CHICAGO – Housing is becoming a nightmare for low- and middle-income families here. Once a city that boasted a fairly large supply of relatively inexpensive rental options, Chicago is becoming a city where you may spend well over half your income on rent and utility bills and where a series of factors are threatening to create an even more critical housing crisis and an increasing homeless population.

The Chicago Housing Authority (CHA), the city’s provider of low-cost public housing, is relentlessly tearing down tens of thousands of units, in spite of the fact that there are no places for the more than 50,000 displaced persons to go. There are no plans to create sufficient new housing and insufficient funds to do so even if such plans existed.

In 2001 alone, the CHA demolished 3,901 units while creating only 75 new ones. This year, 4,317 units will be destroyed and only 95 new ones will be created. Those losing their apartments are told to move to Section 8 housing in the private rental housing market, which now has only a 3 percent vacancy rate – and a waiting list of 48,000.

The Section 8 program of rent subsidies for low-income people in private apartments itself has a waiting list of 35,000 and is closed for the next three to five years. Many landlords are withdrawing from the program and few new ones are signing up.

Real estate speculation (“gentrification”) is forcing low and middle-income people out of many of the Chicago neighborhoods where affordable housing still exists. This has both political and economic roots.

City planning – the infamous “Chicago 21 Plan” concocted in the 1970s, since updated but essentially unchanged – posits removing lower- and middle-income, mostly minority, populations from neighborhoods surrounding the downtown “Loop” area of the city in order to free valuable land for upscale development. It should come as no surprise, then, that real estate interests and developers are among the plan’s staunchest supporters.

African-American activists accuse the city of establishing these planning priorities in order to break up neighborhoods with an historic record of opposition to the conservative wing of the Democratic Party. Right-wing Democrats, headed by Mayor Richard M. Daley, saw power slip temporarily from their hands during the brief administration of Harold Washington (1983-1987), when African-American and Latino neighborhoods united to oust the Democratic Party machine.

African-American families still face strong discrimination in efforts to rent or buy in neighborhoods where affordable housing still exists. Relocated CHA tenants are generally shifted from one segregated slum to another. The court ordered “Scattered Site” program, with its smaller public housing clusters, has been kept out of many areas of the city and its suburbs by political leaders who don’t want low-income African-Americans in their neighborhoods.
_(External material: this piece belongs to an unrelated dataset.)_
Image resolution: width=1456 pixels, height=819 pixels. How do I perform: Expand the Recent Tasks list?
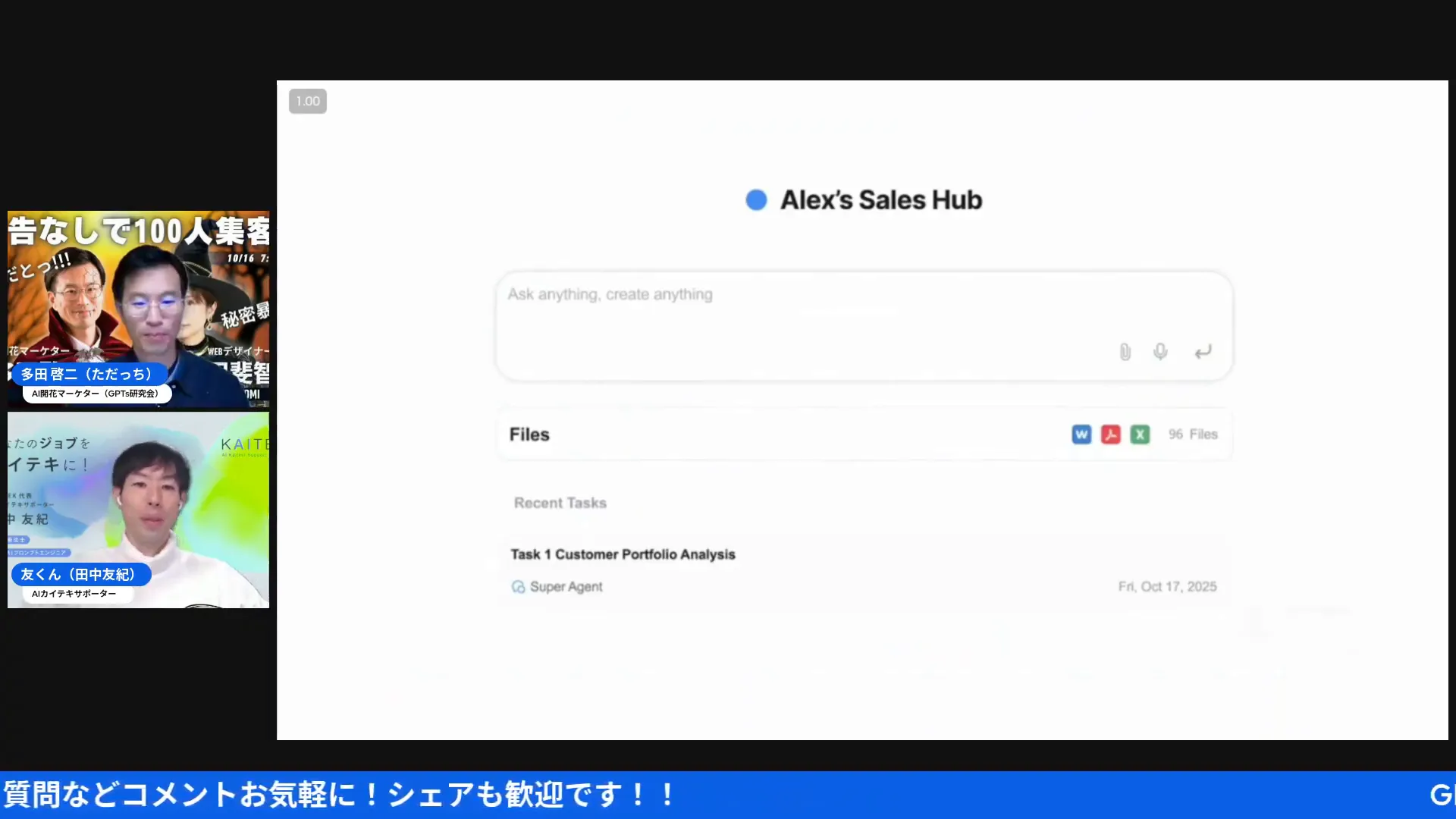pos(560,502)
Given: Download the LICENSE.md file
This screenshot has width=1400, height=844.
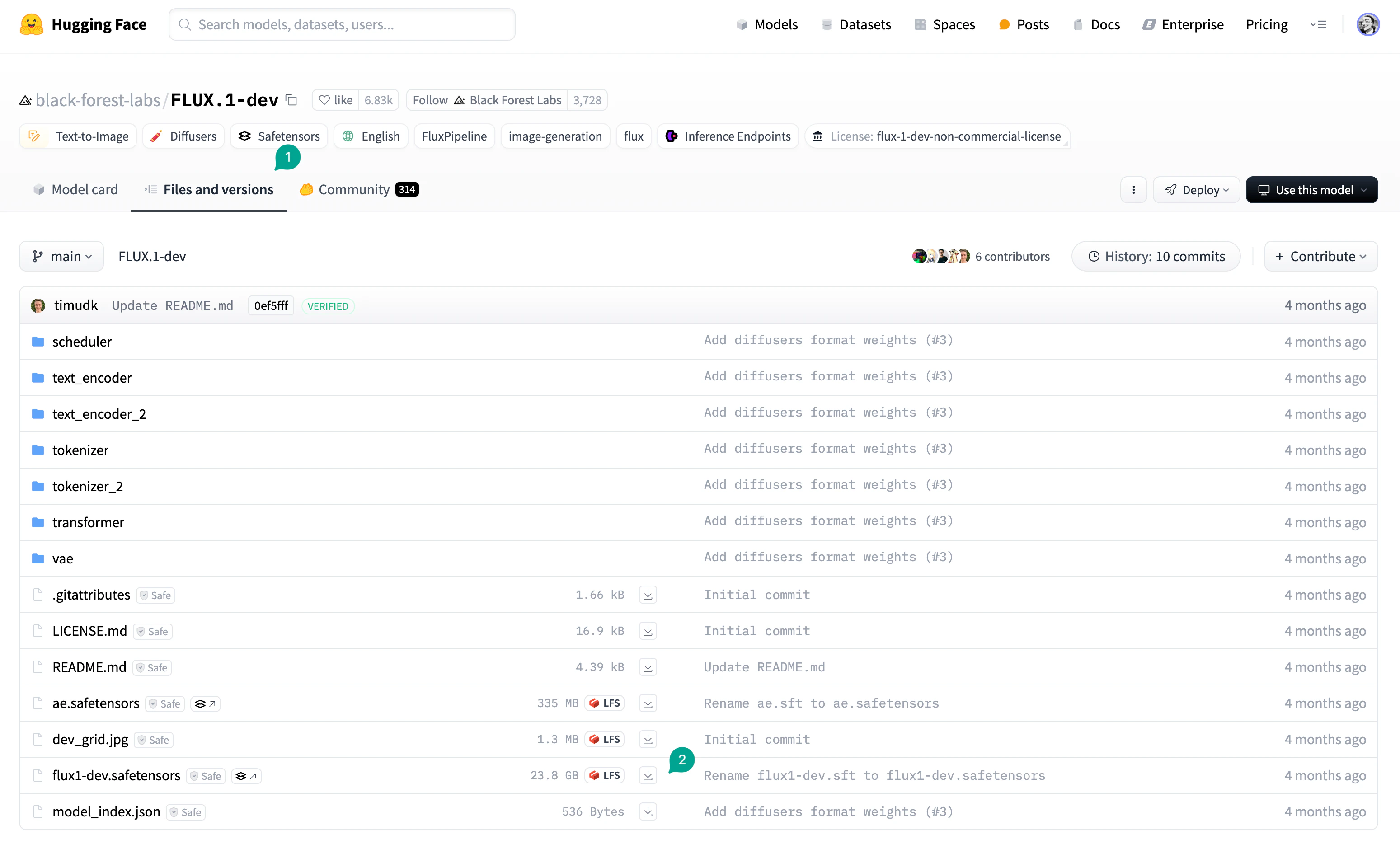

Suburbs use zoning laws and police harassment to keep out African-American, Latino and low-income people who have been priced – or pushed – out of Chicago, with many suburbs limiting the number of apartment units (as opposed to single family homes) that can be built. Other municipalities limit the number of family members who can live in a house or apartment, seen by many as an ill-concealed attack against Latino immigrant families.

The situation is bound to get worse. Pushing tens of thousands of former CHA residents into an already-tight private rental market is bound to drive up rents and homelessness, with an attendant increase in social problems and tension. Many lower income families already have to move several times within a given year, transferring their children to a new school each time. With every transfer, such children fall further behind in their school progress.

Organizations of CHA residents and private housing tenants are uniting to fight this mounting crisis. Although all agree that conditions in the classic “high rise” CHA apartment towers are unlivable, there is consternation at the thought of simply dumping people into the private housing market without any plans for new construction.

Growing popular demands focus on creating at least one unit of new low income housing for every one demolished, and trying to get control of spiraling private rental and real estate tax costs. This brings housing rights activists into direct confrontation with the most powerful economic and political forces in the city.